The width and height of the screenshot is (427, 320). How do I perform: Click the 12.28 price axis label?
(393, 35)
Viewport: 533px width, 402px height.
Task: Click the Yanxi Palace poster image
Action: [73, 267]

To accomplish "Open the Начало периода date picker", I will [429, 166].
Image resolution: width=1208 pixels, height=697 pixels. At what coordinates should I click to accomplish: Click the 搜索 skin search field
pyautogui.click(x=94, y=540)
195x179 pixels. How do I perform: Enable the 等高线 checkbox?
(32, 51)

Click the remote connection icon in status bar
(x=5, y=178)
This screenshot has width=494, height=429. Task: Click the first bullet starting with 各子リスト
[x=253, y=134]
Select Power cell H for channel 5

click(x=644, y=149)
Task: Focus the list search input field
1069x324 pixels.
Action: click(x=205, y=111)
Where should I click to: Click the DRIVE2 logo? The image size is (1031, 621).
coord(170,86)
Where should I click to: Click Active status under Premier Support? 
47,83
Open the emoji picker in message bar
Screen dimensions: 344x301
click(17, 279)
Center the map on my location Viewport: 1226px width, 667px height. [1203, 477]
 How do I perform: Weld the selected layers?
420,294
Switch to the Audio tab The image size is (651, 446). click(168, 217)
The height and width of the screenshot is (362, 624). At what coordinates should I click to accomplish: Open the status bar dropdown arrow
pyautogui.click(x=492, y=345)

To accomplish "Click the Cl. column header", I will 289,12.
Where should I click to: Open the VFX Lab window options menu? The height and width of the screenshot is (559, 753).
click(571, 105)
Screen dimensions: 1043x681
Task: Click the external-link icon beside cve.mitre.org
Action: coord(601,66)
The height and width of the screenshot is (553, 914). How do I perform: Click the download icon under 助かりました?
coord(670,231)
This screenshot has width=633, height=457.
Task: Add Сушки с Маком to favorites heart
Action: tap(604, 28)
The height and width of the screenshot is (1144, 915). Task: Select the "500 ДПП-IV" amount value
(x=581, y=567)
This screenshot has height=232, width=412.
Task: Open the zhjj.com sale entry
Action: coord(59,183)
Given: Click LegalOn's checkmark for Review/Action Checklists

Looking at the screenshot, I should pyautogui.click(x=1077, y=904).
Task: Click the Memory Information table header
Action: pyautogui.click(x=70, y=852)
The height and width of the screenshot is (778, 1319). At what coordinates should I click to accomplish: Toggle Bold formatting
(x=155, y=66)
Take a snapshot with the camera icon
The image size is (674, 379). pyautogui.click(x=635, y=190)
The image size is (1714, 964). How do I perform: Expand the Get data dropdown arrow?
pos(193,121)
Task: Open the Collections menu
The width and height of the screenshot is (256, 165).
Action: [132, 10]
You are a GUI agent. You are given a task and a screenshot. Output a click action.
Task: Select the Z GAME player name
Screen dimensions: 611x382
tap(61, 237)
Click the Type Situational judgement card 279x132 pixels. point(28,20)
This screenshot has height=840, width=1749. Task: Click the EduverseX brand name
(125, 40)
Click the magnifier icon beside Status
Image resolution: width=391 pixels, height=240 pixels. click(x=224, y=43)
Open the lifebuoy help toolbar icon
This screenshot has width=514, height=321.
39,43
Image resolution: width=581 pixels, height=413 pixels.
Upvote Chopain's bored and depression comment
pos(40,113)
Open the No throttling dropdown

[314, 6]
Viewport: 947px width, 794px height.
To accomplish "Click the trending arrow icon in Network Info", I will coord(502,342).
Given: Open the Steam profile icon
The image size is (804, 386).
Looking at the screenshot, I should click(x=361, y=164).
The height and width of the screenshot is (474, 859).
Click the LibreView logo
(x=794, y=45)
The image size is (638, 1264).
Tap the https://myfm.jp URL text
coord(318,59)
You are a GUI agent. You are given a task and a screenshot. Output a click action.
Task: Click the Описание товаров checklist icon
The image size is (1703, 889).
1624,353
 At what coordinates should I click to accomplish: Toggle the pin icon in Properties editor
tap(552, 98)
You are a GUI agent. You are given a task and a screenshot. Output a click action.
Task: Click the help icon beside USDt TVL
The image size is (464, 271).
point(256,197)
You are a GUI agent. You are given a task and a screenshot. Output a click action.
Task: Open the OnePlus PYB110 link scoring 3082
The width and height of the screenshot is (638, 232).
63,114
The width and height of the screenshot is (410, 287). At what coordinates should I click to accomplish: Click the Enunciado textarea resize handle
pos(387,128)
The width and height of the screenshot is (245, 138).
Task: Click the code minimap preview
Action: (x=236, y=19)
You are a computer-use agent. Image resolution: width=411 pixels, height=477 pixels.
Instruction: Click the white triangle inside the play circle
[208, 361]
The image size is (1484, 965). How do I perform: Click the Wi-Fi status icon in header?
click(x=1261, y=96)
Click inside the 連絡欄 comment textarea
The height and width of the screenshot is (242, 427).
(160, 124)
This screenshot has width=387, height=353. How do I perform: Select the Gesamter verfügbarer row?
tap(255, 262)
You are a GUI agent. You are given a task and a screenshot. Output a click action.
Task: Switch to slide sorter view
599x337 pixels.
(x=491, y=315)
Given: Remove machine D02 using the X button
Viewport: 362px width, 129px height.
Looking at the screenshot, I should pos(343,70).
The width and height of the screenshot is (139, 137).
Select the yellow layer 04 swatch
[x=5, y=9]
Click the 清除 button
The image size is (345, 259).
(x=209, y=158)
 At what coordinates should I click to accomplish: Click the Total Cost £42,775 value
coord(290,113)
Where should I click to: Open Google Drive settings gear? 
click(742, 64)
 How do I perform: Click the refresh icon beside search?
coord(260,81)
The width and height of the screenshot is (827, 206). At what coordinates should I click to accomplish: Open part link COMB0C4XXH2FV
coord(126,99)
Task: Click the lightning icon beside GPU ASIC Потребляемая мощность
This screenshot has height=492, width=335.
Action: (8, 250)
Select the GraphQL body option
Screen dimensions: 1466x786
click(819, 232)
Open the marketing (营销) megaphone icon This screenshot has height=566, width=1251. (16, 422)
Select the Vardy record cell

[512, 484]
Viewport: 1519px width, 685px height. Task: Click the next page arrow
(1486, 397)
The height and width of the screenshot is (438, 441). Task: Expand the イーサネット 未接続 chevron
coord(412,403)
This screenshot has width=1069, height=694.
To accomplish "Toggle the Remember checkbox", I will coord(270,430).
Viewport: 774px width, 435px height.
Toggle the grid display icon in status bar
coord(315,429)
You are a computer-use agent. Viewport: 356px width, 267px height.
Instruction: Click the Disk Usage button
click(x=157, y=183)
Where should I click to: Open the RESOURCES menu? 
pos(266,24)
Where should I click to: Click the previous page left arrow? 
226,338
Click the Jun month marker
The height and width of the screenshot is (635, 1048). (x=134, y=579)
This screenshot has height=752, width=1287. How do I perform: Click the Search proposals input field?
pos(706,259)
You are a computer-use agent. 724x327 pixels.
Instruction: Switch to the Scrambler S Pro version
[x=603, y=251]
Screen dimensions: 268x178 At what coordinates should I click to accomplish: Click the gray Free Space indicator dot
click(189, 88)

→ YOUR ASSIGNMENT
Go through the records and copy all of them exactly.

→ SOLUTION TO THE PROBLEM
The width and height of the screenshot is (427, 320). How do I perform: Click the 12.28 price axis label?
(393, 35)
Viewport: 533px width, 402px height.
Task: Click the Yanxi Palace poster image
Action: [73, 267]

To accomplish "Open the Начало периода date picker", I will [429, 166].
Image resolution: width=1208 pixels, height=697 pixels. At what coordinates should I click to accomplish: Click the 搜索 skin search field
pyautogui.click(x=94, y=540)
195x179 pixels. How do I perform: Enable the 等高线 checkbox?
(32, 51)

Click the remote connection icon in status bar
(x=5, y=178)
This screenshot has width=494, height=429. Task: Click the first bullet starting with 各子リスト
[x=253, y=134]
Select Power cell H for channel 5

click(x=644, y=149)
Task: Focus the list search input field
1069x324 pixels.
Action: click(x=205, y=111)
Where should I click to: Click the DRIVE2 logo? The image size is (1031, 621).
coord(170,86)
Where should I click to: Click Active status under Premier Support? 
47,83
Open the emoji picker in message bar
Screen dimensions: 344x301
click(17, 279)
Center the map on my location Viewport: 1226px width, 667px height. [1203, 477]
 How do I perform: Weld the selected layers?
420,294
Switch to the Audio tab The image size is (651, 446). click(168, 217)
The height and width of the screenshot is (362, 624). At what coordinates should I click to accomplish: Open the status bar dropdown arrow
pyautogui.click(x=492, y=345)

To accomplish "Click the Cl. column header", I will 289,12.
Where should I click to: Open the VFX Lab window options menu? The height and width of the screenshot is (559, 753).
click(571, 105)
Screen dimensions: 1043x681
Task: Click the external-link icon beside cve.mitre.org
Action: coord(601,66)
The height and width of the screenshot is (553, 914). How do I perform: Click the download icon under 助かりました?
coord(670,231)
This screenshot has width=633, height=457.
Task: Add Сушки с Маком to favorites heart
Action: tap(604, 28)
The height and width of the screenshot is (1144, 915). Task: Select the "500 ДПП-IV" amount value
(x=581, y=567)
This screenshot has height=232, width=412.
Task: Open the zhjj.com sale entry
Action: coord(59,183)
Given: Click LegalOn's checkmark for Review/Action Checklists

Looking at the screenshot, I should pyautogui.click(x=1077, y=904).
Task: Click the Memory Information table header
Action: pyautogui.click(x=70, y=852)
The height and width of the screenshot is (778, 1319). At what coordinates should I click to accomplish: Toggle Bold formatting
(x=155, y=66)
Take a snapshot with the camera icon
The image size is (674, 379). pyautogui.click(x=635, y=190)
The image size is (1714, 964). How do I perform: Expand the Get data dropdown arrow?
pos(193,121)
Task: Open the Collections menu
The width and height of the screenshot is (256, 165).
Action: [132, 10]
You are a GUI agent. You are given a task and a screenshot. Output a click action.
Task: Select the Z GAME player name
Screen dimensions: 611x382
tap(61, 237)
Click the Type Situational judgement card 279x132 pixels. point(28,20)
This screenshot has height=840, width=1749. Task: Click the EduverseX brand name
(125, 40)
Click the magnifier icon beside Status
Image resolution: width=391 pixels, height=240 pixels. click(x=224, y=43)
Open the lifebuoy help toolbar icon
This screenshot has width=514, height=321.
39,43
Image resolution: width=581 pixels, height=413 pixels.
Upvote Chopain's bored and depression comment
pos(40,113)
Open the No throttling dropdown

[314, 6]
Viewport: 947px width, 794px height.
To accomplish "Click the trending arrow icon in Network Info", I will coord(502,342).
Given: Open the Steam profile icon
The image size is (804, 386).
Looking at the screenshot, I should click(x=361, y=164).
The height and width of the screenshot is (474, 859).
Click the LibreView logo
(x=794, y=45)
The image size is (638, 1264).
Tap the https://myfm.jp URL text
coord(318,59)
You are a GUI agent. You are given a task and a screenshot. Output a click action.
Task: Click the Описание товаров checklist icon
The image size is (1703, 889).
1624,353
 At what coordinates should I click to accomplish: Toggle the pin icon in Properties editor
tap(552, 98)
You are a GUI agent. You are given a task and a screenshot. Output a click action.
Task: Click the help icon beside USDt TVL
The image size is (464, 271).
point(256,197)
You are a GUI agent. You are given a task and a screenshot. Output a click action.
Task: Open the OnePlus PYB110 link scoring 3082
The width and height of the screenshot is (638, 232).
63,114
The width and height of the screenshot is (410, 287). At what coordinates should I click to accomplish: Click the Enunciado textarea resize handle
pos(387,128)
The width and height of the screenshot is (245, 138).
Task: Click the code minimap preview
Action: (x=236, y=19)
You are a computer-use agent. Image resolution: width=411 pixels, height=477 pixels.
Instruction: Click the white triangle inside the play circle
[208, 361]
The image size is (1484, 965). How do I perform: Click the Wi-Fi status icon in header?
click(x=1261, y=96)
Click inside the 連絡欄 comment textarea
The height and width of the screenshot is (242, 427).
(160, 124)
This screenshot has width=387, height=353. How do I perform: Select the Gesamter verfügbarer row?
tap(255, 262)
You are a GUI agent. You are given a task and a screenshot. Output a click action.
Task: Switch to slide sorter view
599x337 pixels.
(x=491, y=315)
Given: Remove machine D02 using the X button
Viewport: 362px width, 129px height.
Looking at the screenshot, I should pos(343,70).
The width and height of the screenshot is (139, 137).
Select the yellow layer 04 swatch
[x=5, y=9]
Click the 清除 button
The image size is (345, 259).
(x=209, y=158)
 At what coordinates should I click to accomplish: Click the Total Cost £42,775 value
coord(290,113)
Where should I click to: Open Google Drive settings gear? 
click(742, 64)
 How do I perform: Click the refresh icon beside search?
coord(260,81)
The width and height of the screenshot is (827, 206). At what coordinates should I click to accomplish: Open part link COMB0C4XXH2FV
coord(126,99)
Task: Click the lightning icon beside GPU ASIC Потребляемая мощность
This screenshot has height=492, width=335.
Action: (8, 250)
Select the GraphQL body option
Screen dimensions: 1466x786
click(819, 232)
Open the marketing (营销) megaphone icon This screenshot has height=566, width=1251. (16, 422)
Select the Vardy record cell

[512, 484]
Viewport: 1519px width, 685px height. Task: Click the next page arrow
(1486, 397)
The height and width of the screenshot is (438, 441). Task: Expand the イーサネット 未接続 chevron
coord(412,403)
This screenshot has width=1069, height=694.
To accomplish "Toggle the Remember checkbox", I will coord(270,430).
Viewport: 774px width, 435px height.
Toggle the grid display icon in status bar
coord(315,429)
You are a computer-use agent. Viewport: 356px width, 267px height.
Instruction: Click the Disk Usage button
click(x=157, y=183)
Where should I click to: Open the RESOURCES menu? 
pos(266,24)
Where should I click to: Click the previous page left arrow? 
226,338
Click the Jun month marker
The height and width of the screenshot is (635, 1048). (x=134, y=579)
This screenshot has height=752, width=1287. How do I perform: Click the Search proposals input field?
pos(706,259)
You are a computer-use agent. 724x327 pixels.
Instruction: Switch to the Scrambler S Pro version
[x=603, y=251]
Screen dimensions: 268x178 At what coordinates should I click to accomplish: Click the gray Free Space indicator dot
click(189, 88)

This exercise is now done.